> _EXERCISE OBJECTIVE_:
Within the data below, determine how many lines contain "width" and supply only that figure.

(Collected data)
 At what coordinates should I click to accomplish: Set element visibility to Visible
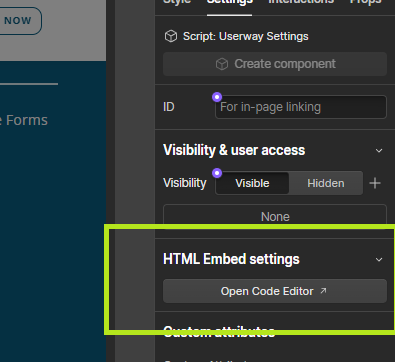(x=252, y=183)
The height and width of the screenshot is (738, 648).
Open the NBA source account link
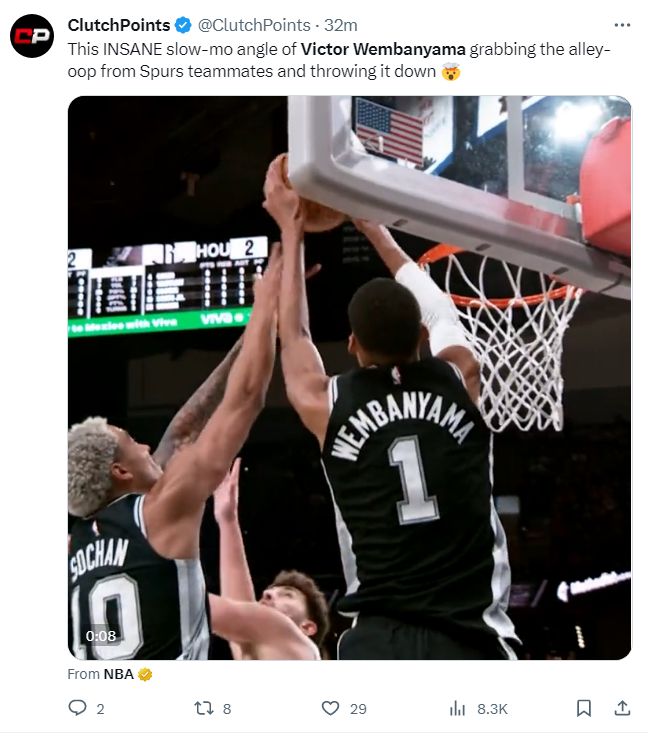pyautogui.click(x=118, y=674)
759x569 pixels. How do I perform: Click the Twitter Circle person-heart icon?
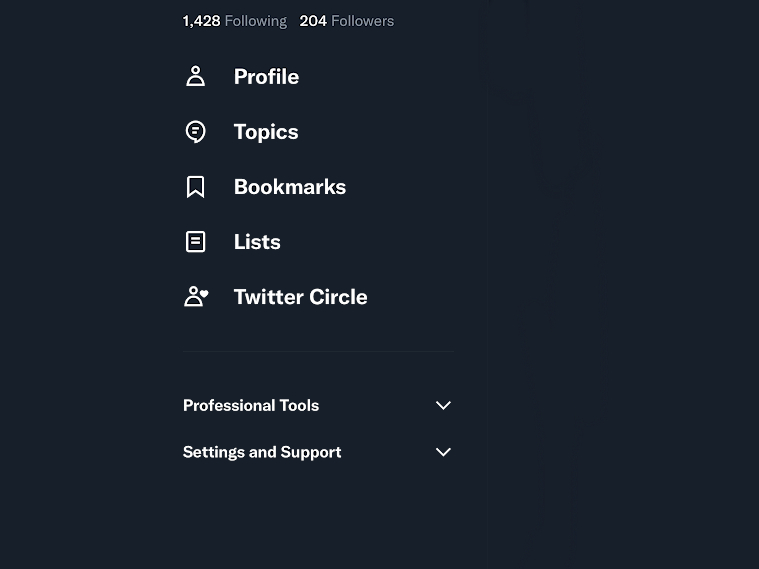tap(196, 297)
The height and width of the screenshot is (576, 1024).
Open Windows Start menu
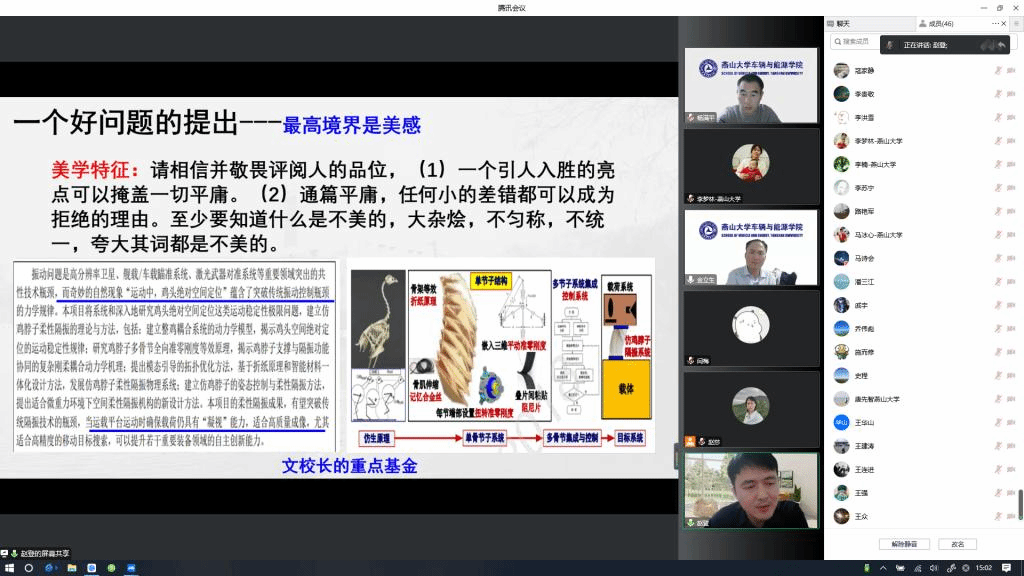pyautogui.click(x=9, y=568)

> _RESULT BELOW_:
2